Mr. Dimas nodded, gesturing for me to sit up. I did so, gingerly, and he started to rub some sort of minty-smelling gel onto my ribs. “For the bruising,” he explained. “Tell me what happened after you went back to InterWorld.”

“Well, I thought I’d remembered everything at first, but I couldn’t quite grasp the way back to Base Town. So instead I tracked down where the rest of my team had been taken, and we all managed to escape.” It was an incredibly condensed, watered-down version of what had actually happened, but it was true enough. I had tracked my team through the Nowhere-at-All to a nightmarish HEX battleship, gotten myself recaptured, caused a ruckus in the prison cells, set hundreds of captive souls free, and more or less accidentally destroyed the entire ship. There had been some quick thinking and a few almost heroic moments, but most of it had been dumb luck.

“Go on,” Mr. Dimas urged. He was wrapping the tape around my ribs now, which hurt nine ways from Sunday.

“Uh, so, we escaped … and I was accepted back into InterWorld. It’s been about two years for me. I’ve been training, going on various missions, doing okay in my studies … business as usual. Nothing too weird happened until my team and I were sent to retrieve some data from a Binary world last … ugh, I don’t even know. A week ago? Two, maybe?” It was so hard to keep track. …

“Binary world?”

“Binary are like HEX: bad guys. They’re two different factions who both want the same thing, though the Binary are what they sound like: machines, mostly, run by a sentient computer who calls itself zero-one-one-zero-one, or ‘the Professor.’ They’re the science; HEX is the magic.”

He glanced up at me over his glasses. “Magic?”

I couldn’t help giving a small grin. “Yeah. I had the same reaction, but I’ve seen it. Magic. I could go into how it works and what it is and all that, but it doesn’t really matter. It works and it is, and HEX has the monopoly on it—except for the fringe worlds closer to the high end of the Arc, but—”

“You’re losing me,” he said, tying off the end of the tape now wrapped firmly around my torso.

“I’m losing myself, I think,” I said, trying to concentrate on breathing. I was starting to get tunnel vision.

“Sit back for a minute,” he advised, looking me over. “And drink more water.”

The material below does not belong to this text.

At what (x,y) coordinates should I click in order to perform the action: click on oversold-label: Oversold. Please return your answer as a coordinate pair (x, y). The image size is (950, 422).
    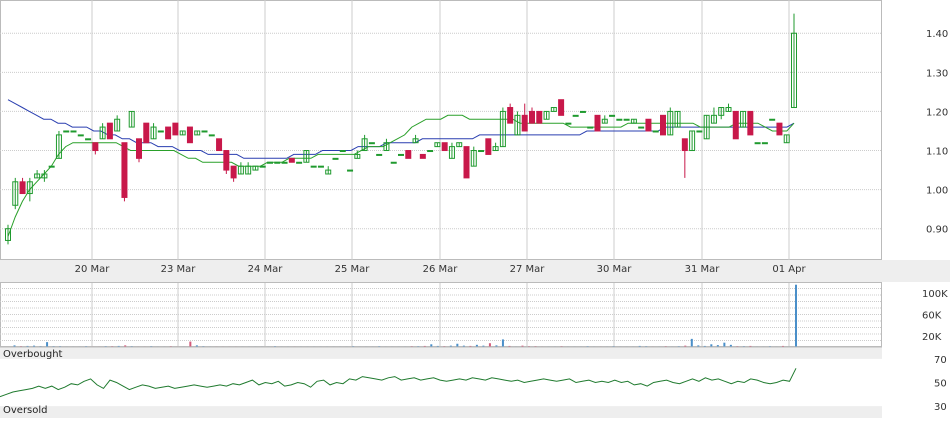
    Looking at the image, I should click on (26, 410).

I nodded, following his advice. At least the pills were kicking in, and I could feel my headache starting to ebb. They weren’t doing too much for the rest of me, though.

“What’s this?” he asked suddenly. I turned my head; he’d found the small bruise and little puncture wound of an injection site on my arm.

“Ah, that. I got injected with a tracer for safety reasons, after the rockslide. It’s advanced technology, it’ll dissolve harmlessly within another week or so.”

“Nothing that needs my attention?” I shook my head. “All right. What’s a fringe world?” he asked, once I started to feel less like I was going to pass out.